Con los años, acompañé cada instante de mi vida con el “aparato” Ventide, Ventolín, Beclasma o Seretide. Alguna dosis de Hexaler, aerosoles para la nariz y remedios que incorporan la Mometasona y Beclometasona cuando la piel inflamada enrojecen por la alergia. Aprendí a controlar los silbidos para evitar que deriven en un bronco espasmo y lamenté la falta de aire cada vez que debía correr en un picado de fútbol. Poco a poco fui normalizando lo que ya era normal para el resto: andar en bici, correr más de una cuadra, volver desabrigado por la noche y hasta vivir con agitación un partido de River por la tele. Podrá parecer extraño, pero no lo es. El asma surge también en los momentos de ansiedad en los que falta el aire y emerge, una vez más, el ruido del silbido.
Debió pasar mucho tiempo hasta que logré reconciliarme con las vacunas. A mis hijas las convencía con algunas golosinas cada vez que debían inyectarse las dosis obligatorias por la BCG, Hepatitis B, Neumococo, Quíntuple Pentavalente, Polio, Rotavirus, Meningococo, Hepatitis A, Triple Viral, Triple Bacteriana, VPH y doble viral.  La vida me convenció del profundo gesto de amor que emerge de la vacunación.  
La pandemia por el Coronavirus revolvió sobre esos recuerdos que naturalmente ocultamos, pero no olvidamos. Nadie podría olvidar los días en que creyó morir por falta de aire. La batalla es inmensa, individual y colectiva. No puede haber peor desesperación que no poder ayudar a quien no respira. Se necesita de una celeridad oportuna y la calma necesaria para cumplir con los pasos definidos con anticipación. Eso me ayudó con mis hijas, quienes no pudieron evitar heredar el asma de su padre. Hoy Sabi me preguntó si podía acompañarme. Me hubiese gustado que viniera, como en los días de elecciones en los que me ayudan a colocar la boleta en la urna.
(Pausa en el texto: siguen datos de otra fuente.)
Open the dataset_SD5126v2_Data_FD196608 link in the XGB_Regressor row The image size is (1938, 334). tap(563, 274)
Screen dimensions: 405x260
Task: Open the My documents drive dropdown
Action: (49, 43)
Lo hacemos parte de un aprendizaje social signado por los valores del afecto. Prometí contarle todo. Hoy tengo el privilegio de ser vacunado, como otros muchos millones de argentinos y argentinas.  Iré con la convicción de haberlas dejado de odiar hace muchos años. Y solo tuve que destinar un tiempo para comprender que las vacunas me habían salvado la vida.